Molecular Cloning of a 70‐kiloDalton (kDa) Nuclear Protein That Binds to Insulin Responsive Element (IRE) of Rat Angiotensinogen (ANG) Gene Promoter and Modulates ANG Gene Expression in Kidney Proximal Tubular Cells

Abstract

We reported previously an IRE in rat ANG gene promoter that binds to two nuclear proteins with apparent molecular weights of 48- and 70-kDa from rat immortalized renal proximal tubular cells (IRPTCs). We recently identified the 48-kDa nuclear protein as the 46 kDa heterogenous nuclear ribonucleoprotein F (hnRNP F) that binds to rANG-IRE and inhibits ANG gene expression in IRPTCs. The present studies aimed to clone the 70-kDa nuclear protein and to study its action on ANG gene expression. Nuclear proteins isolated from IRPTCs were subjected to 2-dimensional gel electrophoresis.
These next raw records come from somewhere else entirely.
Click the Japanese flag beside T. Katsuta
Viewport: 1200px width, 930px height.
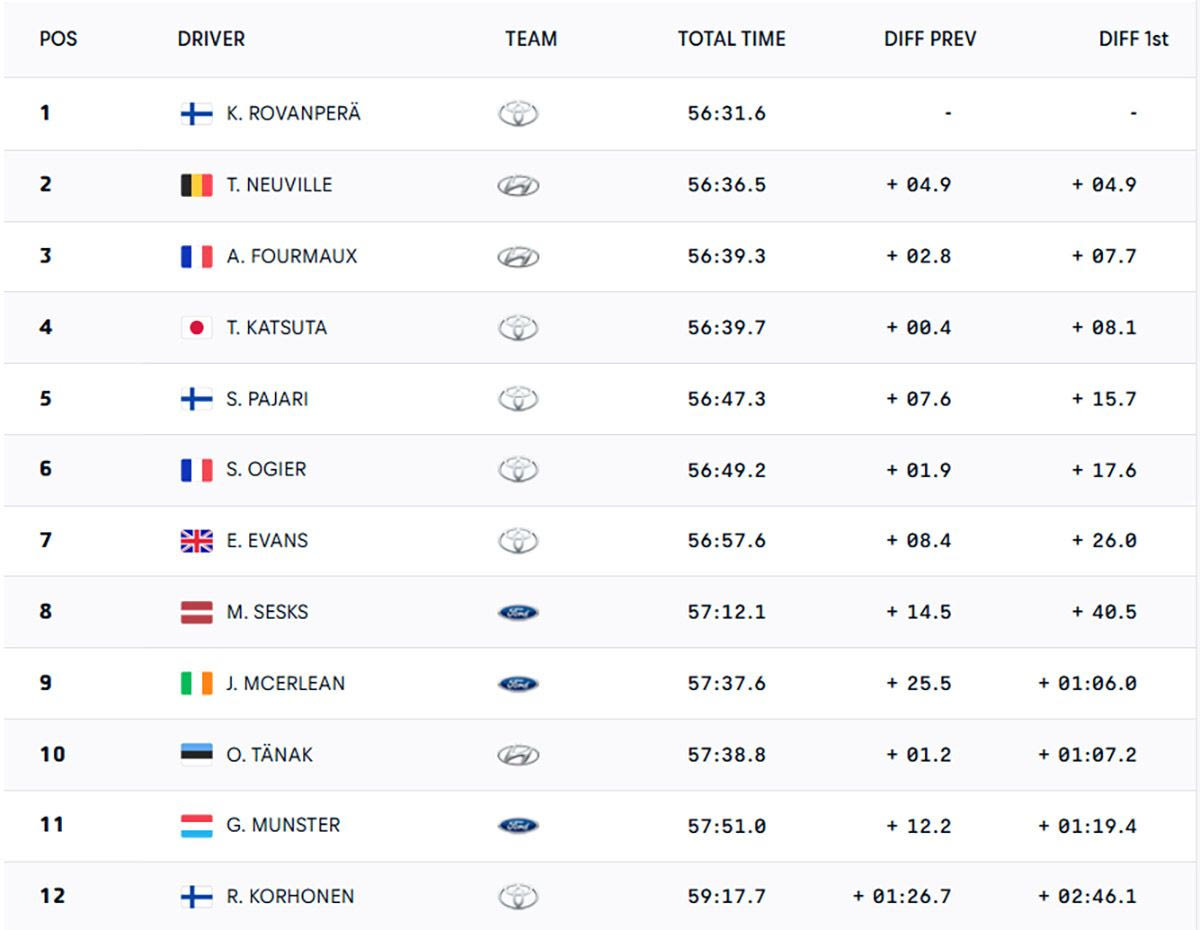point(196,328)
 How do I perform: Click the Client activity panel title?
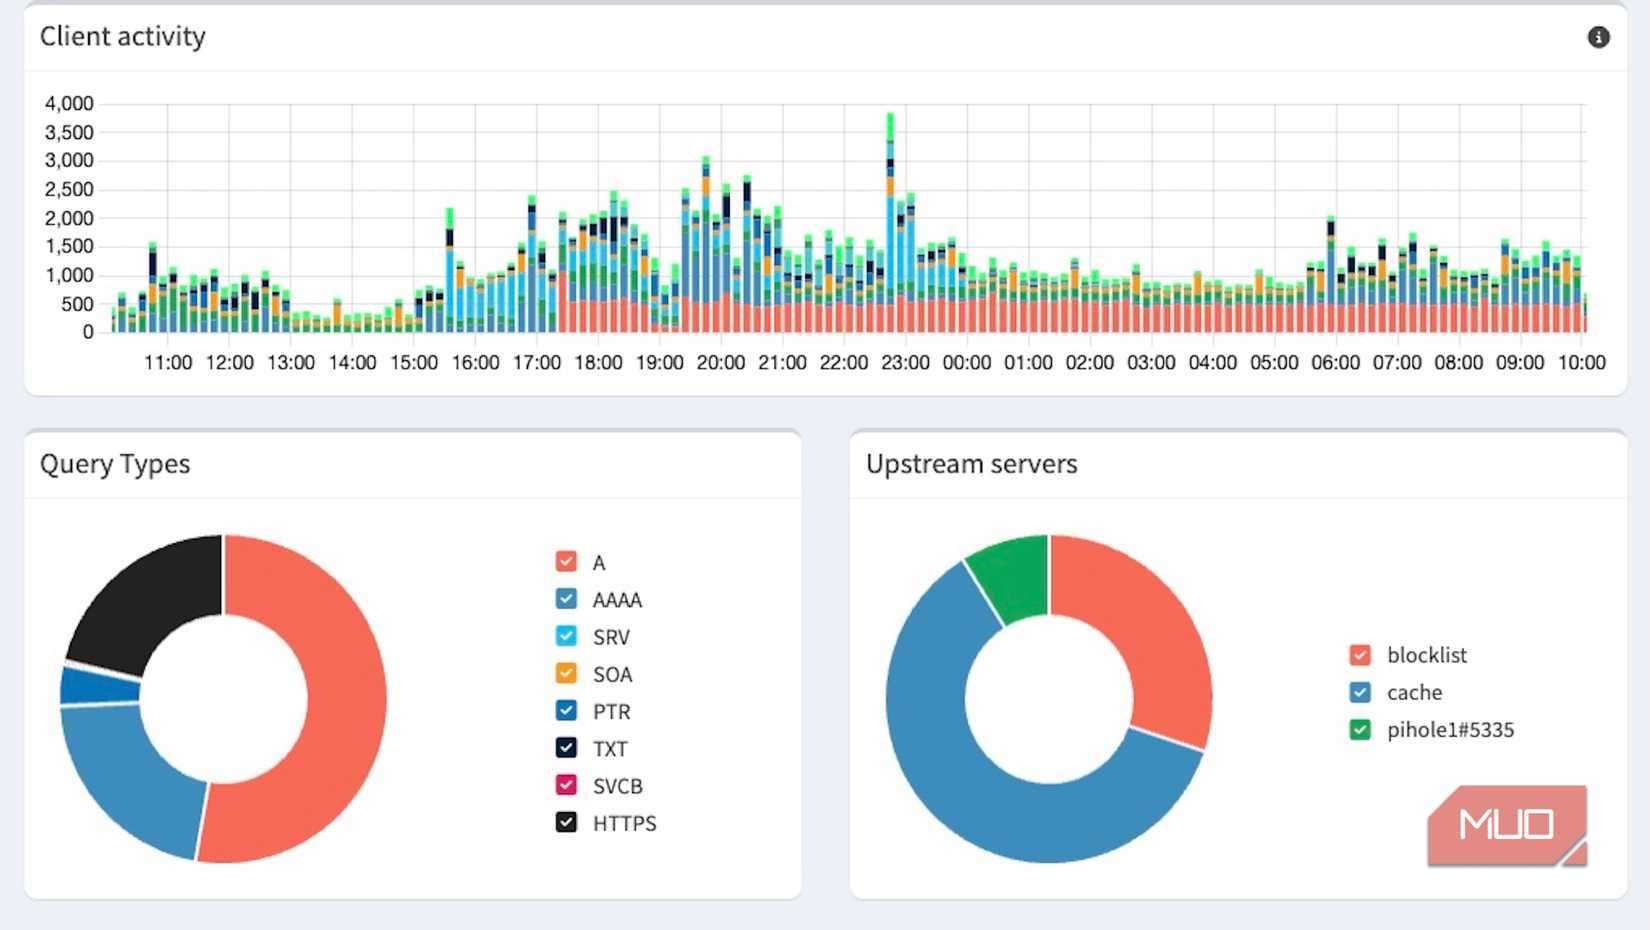click(x=122, y=36)
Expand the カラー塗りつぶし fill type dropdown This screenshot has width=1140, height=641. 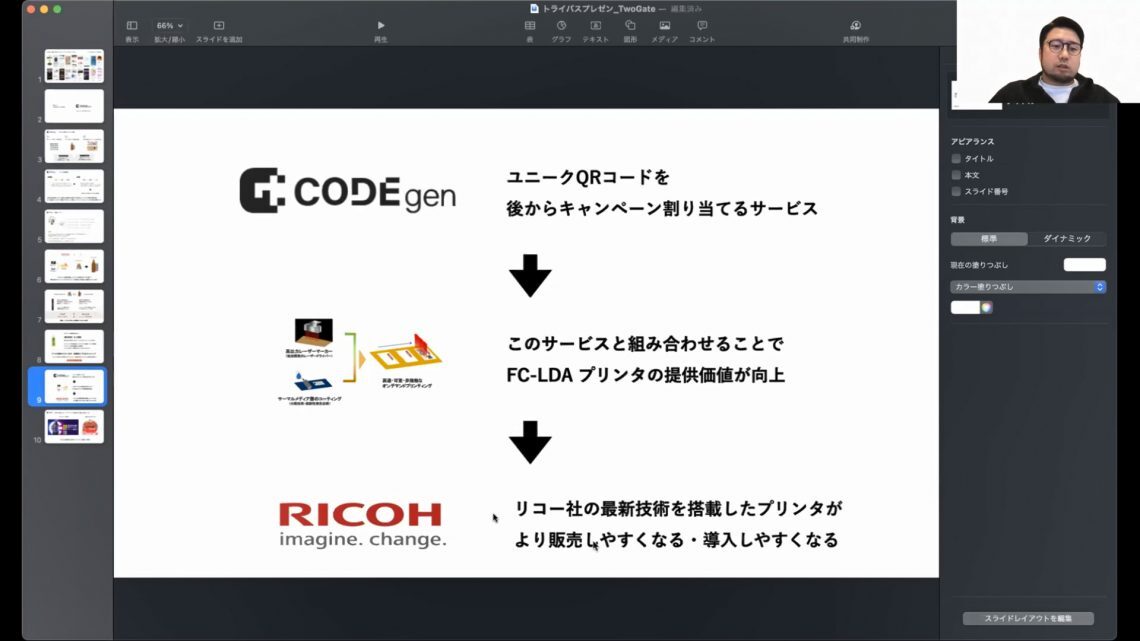1027,287
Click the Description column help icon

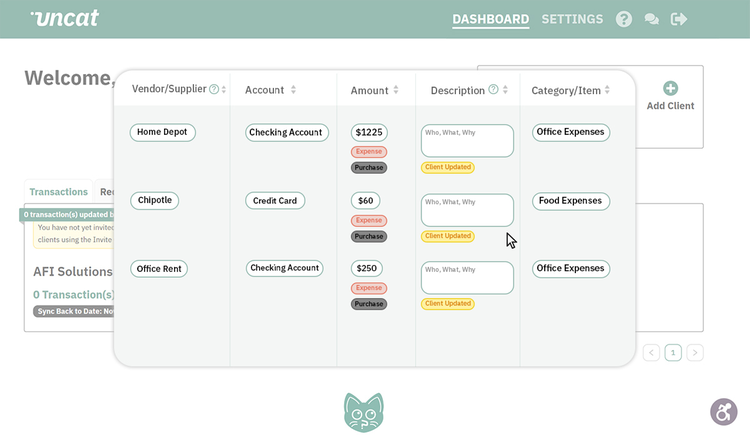pyautogui.click(x=493, y=89)
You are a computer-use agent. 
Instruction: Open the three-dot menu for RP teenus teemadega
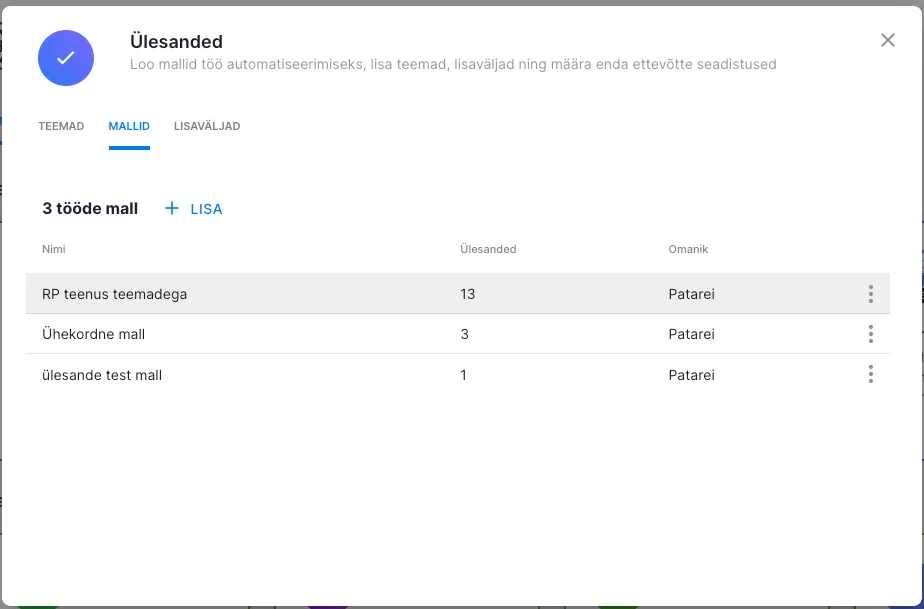coord(870,294)
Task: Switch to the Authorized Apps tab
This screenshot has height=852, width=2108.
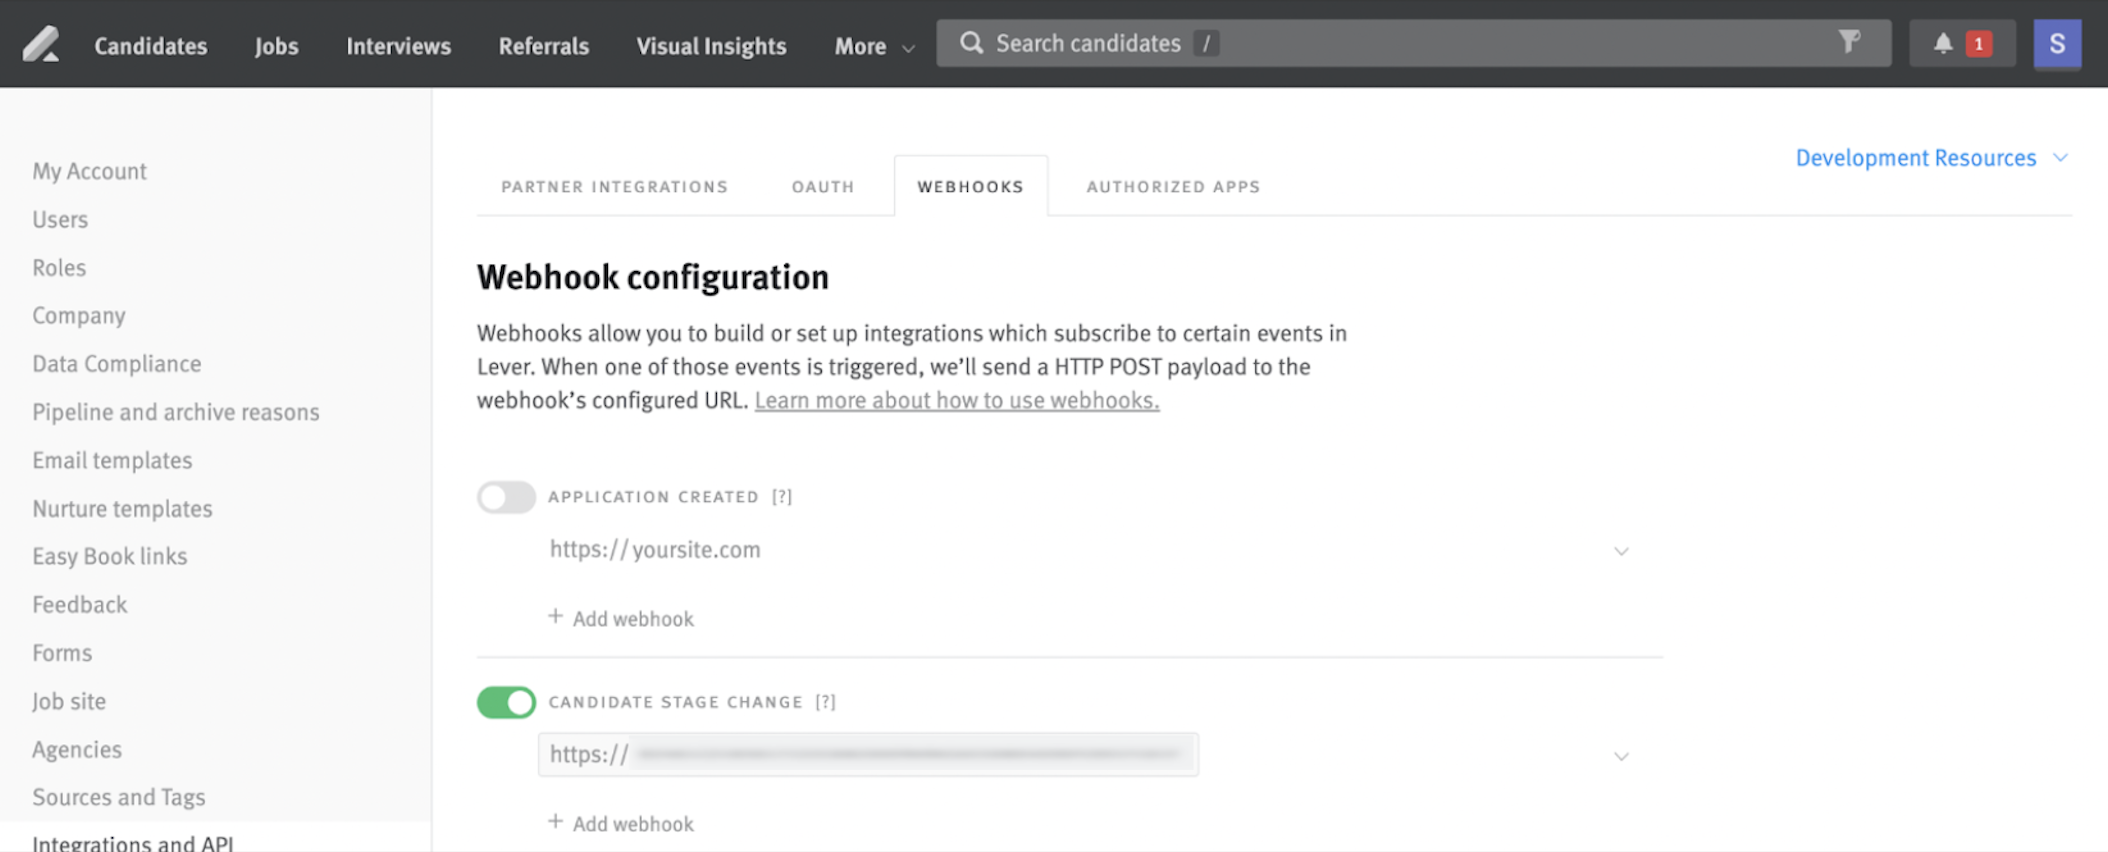Action: 1173,187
The 70-kDa nuclear protein was detected by Southwestern blotting and subsequently identified by mass spectrometry, which revealed that it was identical to 65-kDa hnRNP K. Transient transfection of hnRNP K cDNA inhibits ANG mRNA expression and ANG gene promoter activity in IRPTCs. Most interestingly, hnRNP K pulls down with hnRNP F. Co-transfection of hnRNP K with hnRNP F positively regulates ANG gene expression in IRPTCs. In conclusion, our studies demonstrate that 65-kDa hnRNP K is a novel nuclear protein that interacts with hnRNP F and binds to IRE of the rat ANG gene promoter and subsequently modulates ANG gene expression in IRPTCs. These data indicate that 65-kDa hnRNP K plays an important role in modulating intrarenal ANG gene expression and renin-angiotensin system activation and subsequently kidney injury. These observations open a novel research route to study renal ANG gene regulation.